An anonymous reader quotes a report from Salon: Released in 2009 by Palm -- the same company that popularized the PDA in the 1990s -- WebOS pioneered a number of innovations, including multiple synchronized calendars, unified social media and contact management, curved displays, wireless charging, integrated text and Web messaging, and unintrusive notifications [that have all been copied by the mobile operating systems that defeated it on the marketplace]. The operating system, built on top of a Linux kernel, was also legendary for how easily it could be upgraded by users with programming skills. WebOS was also special in that it used native internet technologies like JavaScript for local applications. That was a huge part of why it was able to do so much integration with Web services, something its competitors at the time simply couldn't match.
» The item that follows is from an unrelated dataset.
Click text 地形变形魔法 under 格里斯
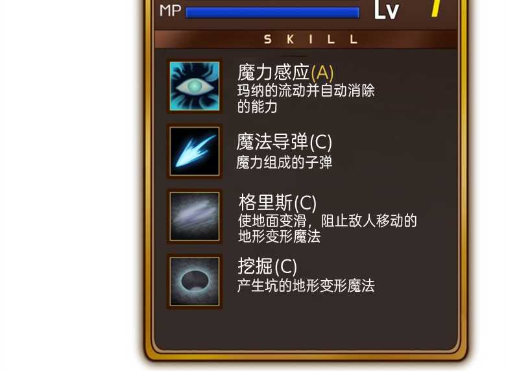 point(280,237)
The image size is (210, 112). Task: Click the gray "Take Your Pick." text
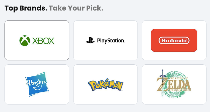click(x=76, y=8)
Apple's upcoming iOS 11 once again demonstrates how far ahead of its time WebOS really was. The yet-to-be-released Apple mobile system has essentially copied the WebOS model for switching apps by having the user swipe upward from the bottom to reveal several "cards" that represent background applications. While Apple's decision to remove its massively overworked Home button is an improvement, it is still an inferior way of switching apps, compared to what you could do on WebOS eight years ago.

4 of 188 comments (clear)

  1. Re:Apple & Amiga by Anubis+IV · · Score: 4, Informative

    This is a non-story. iOS has supported switching between background apps via cards for several years already, and supported it via a slightly different interface prior to that. I think it's been around since iOS 4 in some form or fashion.
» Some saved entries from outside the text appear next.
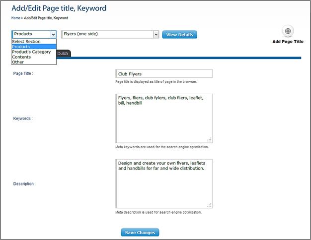Pick 'Product's Category' from the section list
Viewport: 311px width, 240px height.
pos(31,52)
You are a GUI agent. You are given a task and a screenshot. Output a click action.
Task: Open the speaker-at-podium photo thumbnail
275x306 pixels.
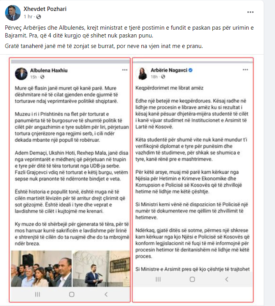point(101,269)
    The only thing that's different now is that they once again tweaked the UI slightly and made it so that it appears via a different gesture than before (right now, you can either double-tap the Home button or four-finger pinch to bring up the app switcher, depending on how your settings are configured and which iOS device you're on).
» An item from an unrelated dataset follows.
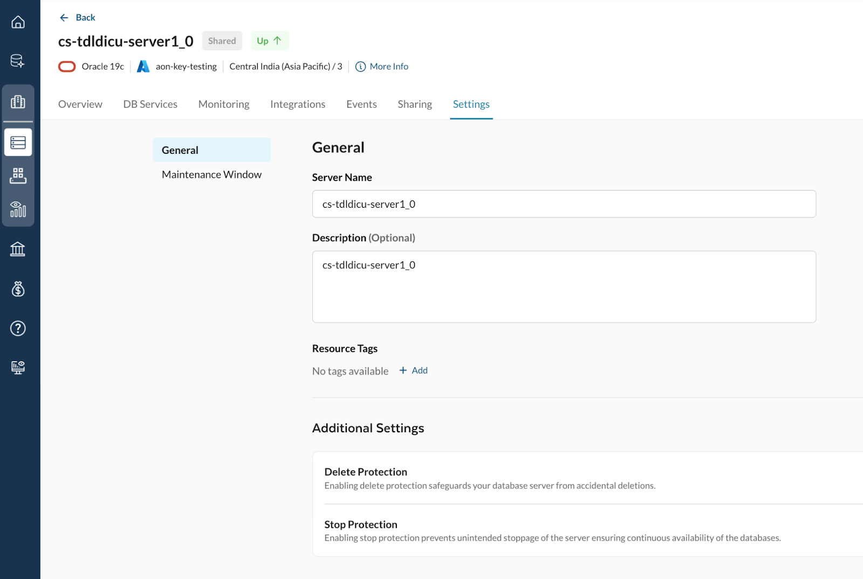Open the eye and bar chart icon
Viewport: 863px width, 579px height.
click(x=18, y=209)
  2. Re:Apple & Amiga by DrXym · · Score: 3, Informative

    Even Blackberry did this in the playbook and that's getting on a bit. Swipe from the edges, the screen turned into sliding set of cards and you could flip to another app or flick one away to close it.

  3. Re:Apple & Amiga by CODiNE · · Score: 4, Informative

    Not to mention all those ridiculous "Stop quitting your apps!" articles going around lately chastising users for force quitting apps.

    Yeah sure in iOS 3.0 or whatever the default was to immediately quit all apps when exiting to the home screen, always freeing the memory up for the next app. Not anymore, many apps like Trulia, Facebook, Twitter abuse backgrounding APIs to keep their apps always active even if you kill them and turn off their background update permissions. They may be using scheduled events to relaunch themselves and keep a constant presence in your device memory. It is no longer possible to tell which apps are truly closed and ejected from memory.

    Users sense this in slow app load times and general sluggishness, which reboots temporarily fix. Whether it's Apple or app makers faults, the end result is user hostile and increasing frustration. But yeah, lets chastise the users for killing apps when they can see the speed differences themselves.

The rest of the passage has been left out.